One of the questions that Dr. Bernard Beitman’s study on coincidences asks is if we can create synchronicities. It’s an intriguing question, and while I was mulling this over, I happened to check out the ibooks library for new books and ran across The Now Effect, by Elisha Goldstein.
This book fascinates me. The material is undoubtedly familiar to most people who experience synchronicity frequently and yet, Goldstein never mentions the word, never talks about synchronicity per se. Instead, he talks about mindfulness, about being totally present in the moment – echoes of Eckhard Tolle’s Power of Now and and the Abraham/Hicks material.
Goldstein talks about the importance of “dropping into the moment” through breath work, yoga, and just being present. I’ve always had a problem with this concept. When I’m doing yoga, my mind is off into some other zone that has nothing to do with my body and everything to do with whatever I happen to be writing at the time. I’m gnawing away at how I can improve what I’ve written, increase the tension, hone the characters. During meditation, I have a specific set of questions begging for answers. My bottom line seems to be: show me, guide me, and please don’t pull any shifty trickster tricks in the process.

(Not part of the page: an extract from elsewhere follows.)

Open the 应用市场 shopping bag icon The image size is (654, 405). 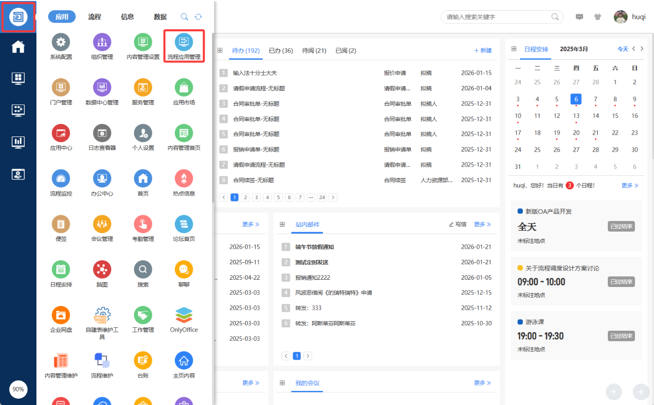(x=184, y=88)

But in reading The Now Effect, I have come to realize that mindfulness is more than the sum of its parts. It’s a state of being. It’s a matter of training your brain to bring itself fully into the moment. When I eat breakfast, for instance, I am scrolling through messages on my BlackBerry, taking note of what I need to answer before I head to the gym. I am living a few moments ahead of myself when it would behoove me to actually pay attention to the sweet succulence of my grapefruit, to the beauty of its color, its texture, to how each bite tastes as it slides down my throat.
So this morning, I paid attention to my grapefruit. I spoke to it – Hey, how’s it going? As I dug out each little wedge, I thought of my friend Nancy Pickard who, after a visit, sent me a set of grapefruit spoons so that I wouldn’t have to struggle to extract those little delicious wedges. I tried to be present for my grapefruit.

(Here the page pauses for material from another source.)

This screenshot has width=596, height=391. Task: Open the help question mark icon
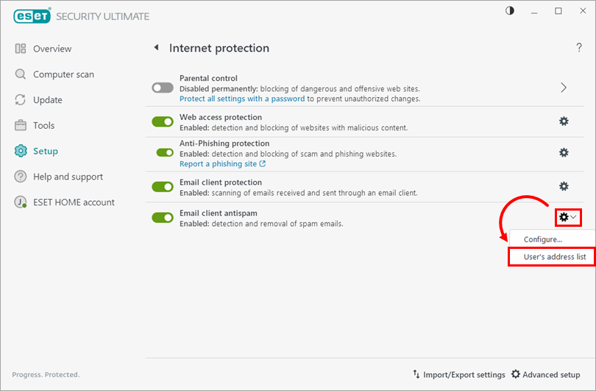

Yes, I know how silly that sounds. I know how ridiculous it sounds when you’re telling yourself a story that just isn’t true in this moment – my bills are paid, I am rich, healthy, in love, my kids are doing great, I have EVERYHING I need.
But there’s a certain raw beauty in recognizing that disparity and not being limited by it as you reach out for more. In the end, we are limitless beings whose experiences reflect and encapsulate who we are right now, in this instant. And perhaps synchros are the Aha! experiences that tells us how we’re doing in any given moment. Course correction needed. Pay attention. You’re on the right track. Keep doing what you’re doing…
I still don’t know if we can create synchros. But we can certainly invite more of them into our lives by remaining aware of what we think and do and feel moment to moment. Maybe dogs know and practice this far better than we humans.